What do you say? “If you have to drive, it’s gas money and therefore not free?” In that case, make your own compost and save the drive. It will take nearly a year to get your compost a-cookin’ though, with a mellowing out time of a few months. Or you can try the “lasagna method” of gardening, which is layering kitchen and lawn refuse in your box in the fall and planting in the springtime.

For a ready source of garden filler and fertilizer, you can also volunteer at the Rabbit Haven. Rabbits need love, care and attention just like any pet, and their droppings do not need to be prepared or composted; you can fill a bed with them and plant and be done with it.

Free plants and seeds:

I’m fortunate to know a few gardeners, and gardeners exchange seeds or starts with their friends. I was given some bulbs and starts from my mother-in-law; Cine over-planted lettuce and graciously gifted greens and an eggplant for peace.
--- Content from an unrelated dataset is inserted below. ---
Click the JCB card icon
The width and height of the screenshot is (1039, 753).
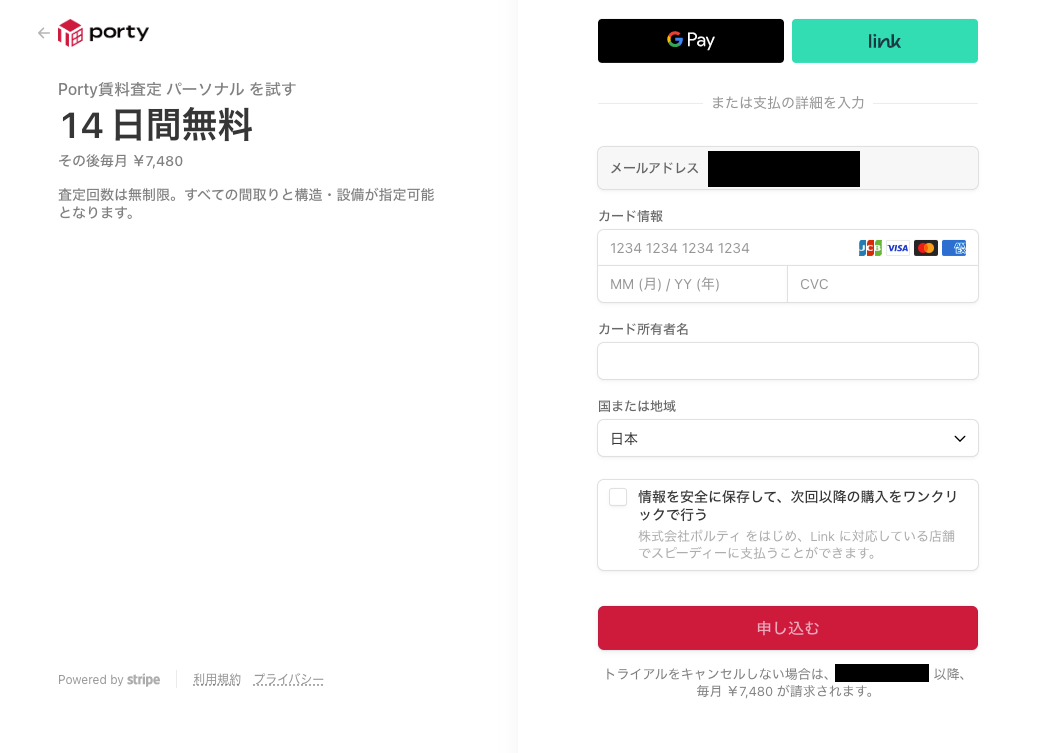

You can also get free seeds from the most obvious place: your groceries. Dried beans are ridiculously low-priced, and if you eat them anyway, there’s no extra cost to plant a few. Melons, tomatoes or any other fresh produce with seeds can be used, and potatoes that are sprouting can be peeled or cut and planted. When you slice the root side of an onion, you can plant it: the onion roots will re-grow into a new onion.

Every year, decorative flowers go to seed. Is there a neighbor that has a beautiful poppy patch? Ask them if you can harvest some seeds for next year. Go for a walk in a park or on a trail; moss and other wildflowers can be sampled and planted at home.

Birdseed usually germinates, if you plant it like any other seed. On the plus, you’ll have sunflowers and more seeds to feed the birds later.

Additionally, you can use Google to search the term “free seeds.” Many companies offer a packet of seeds for free. You can also join a seed exchange.

Plant a little extra, let the plants bloom and save the seeds, to help out another free gardener.

Free water:

We live in the Northwest. We get gallons of the stuff for free most of the year. You can harvest rain and save it with simple methods like leaving buckets out, or running your gutter into a rain barrel. If you use Square-Foot Gardening methods, you will save water as well.

Gardening is a way to build the soil, to lower the grocery bill for fresh produce, to reconnect with nature.

Humans planted food long before all of these amazing, plastic gizmos and “biologically enhanced” fertilizers and composts were invented to herald in the Green Age. No matter what your income, you can join in.